Boogybytes Vol.05

Seth Troxler

Bpitch Control – 2010
par Simon, le 1 avril 2010
7

La série des sélections mixées Boogybytes (compilations du label d'Ellen Allien, Bpitch Control) a beau être bien implantée (pour avoir déjà été menée par Modeselektor, Kiki, Sascha Funke et Ellen Allien), elle connait un nombre non négligeable de détracteurs. On peut les comprendre. Car cette série a toujours eu le cul entre deux chaises, à hésiter entre psychédélisme minimal et grooves timides, pour un résultat souvent mitigé (si on exclut peut-être le volume d'Ellen Allien). C'est pour ces raisons qu'on se méfie un peu du nouveau rejeton de la famille, bien que la maison berlinoise ait cette fois recouru à un externe en la personne de Seth Troxler. Né au cœur de Detroit mais désormais échoué dans la capitale allemande, Seth Troxler revendique son parcours d'exilé comme une évidente source d'inspiration, comme une manière renouvelée d'aborder (et de proposer) une autre vision de l'électronique  - ce qui lui a valu de produire pour Crosstown Rebels, Spectral Sound ou Wagon Repair.

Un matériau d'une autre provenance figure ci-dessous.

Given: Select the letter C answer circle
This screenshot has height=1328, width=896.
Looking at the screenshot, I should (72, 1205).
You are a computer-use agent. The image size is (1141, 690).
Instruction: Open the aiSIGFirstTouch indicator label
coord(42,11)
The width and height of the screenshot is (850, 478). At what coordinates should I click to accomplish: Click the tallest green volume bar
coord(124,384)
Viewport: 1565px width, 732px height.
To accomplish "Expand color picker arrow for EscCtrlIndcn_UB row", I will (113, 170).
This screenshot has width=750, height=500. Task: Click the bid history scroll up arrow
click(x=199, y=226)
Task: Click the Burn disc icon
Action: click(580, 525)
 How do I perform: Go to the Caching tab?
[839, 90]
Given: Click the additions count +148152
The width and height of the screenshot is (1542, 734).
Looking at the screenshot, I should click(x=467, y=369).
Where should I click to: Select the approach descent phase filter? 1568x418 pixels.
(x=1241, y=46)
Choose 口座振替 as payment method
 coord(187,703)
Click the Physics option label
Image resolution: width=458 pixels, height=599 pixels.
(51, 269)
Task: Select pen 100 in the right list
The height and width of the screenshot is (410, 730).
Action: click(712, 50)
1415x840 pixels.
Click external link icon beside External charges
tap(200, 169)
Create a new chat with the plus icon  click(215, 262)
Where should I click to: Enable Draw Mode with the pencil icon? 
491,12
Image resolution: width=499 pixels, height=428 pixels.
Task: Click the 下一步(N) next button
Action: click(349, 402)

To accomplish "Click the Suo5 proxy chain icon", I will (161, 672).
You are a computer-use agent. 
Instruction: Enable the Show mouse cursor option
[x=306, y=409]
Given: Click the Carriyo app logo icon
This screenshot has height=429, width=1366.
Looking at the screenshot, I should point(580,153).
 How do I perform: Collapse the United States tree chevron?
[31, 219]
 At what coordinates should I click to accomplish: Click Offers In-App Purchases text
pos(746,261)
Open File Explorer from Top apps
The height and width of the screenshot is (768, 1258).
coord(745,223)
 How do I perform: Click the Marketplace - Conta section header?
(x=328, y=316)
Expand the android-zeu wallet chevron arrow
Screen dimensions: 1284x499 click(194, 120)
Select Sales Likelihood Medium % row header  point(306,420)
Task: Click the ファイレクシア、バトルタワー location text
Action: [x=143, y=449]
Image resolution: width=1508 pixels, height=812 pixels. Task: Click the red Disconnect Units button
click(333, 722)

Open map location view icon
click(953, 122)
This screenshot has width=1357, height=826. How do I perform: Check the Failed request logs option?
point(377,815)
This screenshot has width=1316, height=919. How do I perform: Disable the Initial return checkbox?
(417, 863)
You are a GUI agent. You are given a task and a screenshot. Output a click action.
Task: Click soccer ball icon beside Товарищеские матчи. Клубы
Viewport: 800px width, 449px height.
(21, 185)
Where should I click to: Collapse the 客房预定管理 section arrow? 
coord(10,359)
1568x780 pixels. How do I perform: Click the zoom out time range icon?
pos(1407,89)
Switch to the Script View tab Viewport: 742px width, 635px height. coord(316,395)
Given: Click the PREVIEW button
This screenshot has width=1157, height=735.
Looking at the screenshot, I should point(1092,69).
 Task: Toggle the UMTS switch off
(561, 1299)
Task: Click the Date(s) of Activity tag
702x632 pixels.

Et comme un voyage ne se prépare jamais à la légère, une attention toute particulière a été apportée à la tracklist, monumentale au premier regard. On y retrouve ce qui se fait de mieux en matière de musiques minimales (qu'elles soient techno ou house) avec un grand attrait pour le son qui groove à haute fréquence, une sorte de maelström funky ultra-digital. Et l'odyssée de commencer en douceur avec une certaine ambiguïté : du groove microscopique de Luciano (et son récent « Fran Left Home ») au remix de Dinky en passant par la chaleur de Mike Shannon, Seth Troxler divague en laissant la forme de côté, préparant le terrain avec langueur et longueur. Puis le groove se fait plus insitant, plus implacable alors qu'il force pour ne pas perdre une chaleur paradoxale instaurée par quelques vocaux improbables. Cette deuxième partie est sans nul doute la plus intéressante car si la deep-house soulful de N/A et Rosina n'a a priori rien de commun avec le groove froid de quelques experts (que ce soit l'imparable « Molar One » d'Alexi Delano, l'avancée minimale de Jabberjaw, autre pseudo du grand Matthew Dear, le « Signs » du jeune Canadien Hearthrobb ou encore le remix de Richie Hawtin pour Spektrum), toute la science de Seth Troxler est là : une électronique sous cloche stérile qui expérimente en laboratoire les différents points de collage entre le chaud et le froid, entre l'ultra-technologie et l'amour humain de l'émotion.

Et Seth Troxler a du talent pour tenter d'effacer les lignes qui séparent chaque partie d'une autre, sans quoi l'artiste tomberait – comme tant d'autres – dans un format rigide du type intro/corps/conclusion. Ça travaille dur et ça se sent. Et quand la troisième partie vient pour lentement annoncer la fin, on continue de penser (ou du moins on se force au départ) que le penchant pour les atmosphères androgynes vient en renfort pour tout ce qui a précédé, comme une continuité qui ferait de ce Boogybytes un monstre incroyablement cohérent derrière le risque de son entreprise. Et pour cela, Fever Ray (retravaillée par Seth himself), Kiki et Roman Flügel donnent à la sélection cette même impression de psychédélisme d'officine bloqué entre l'amour heureux du ressenti et la mathématique du groove minimal. Enfin, et pour finir, Seth Troxler conclut par le très bon – quoique morose - « Time For Us » de Nicolas Jaar, dernière preuve de l'ambiguïté d'un mix qui met longtemps à offrir ses véritables charmes. Troublant quoique réussi.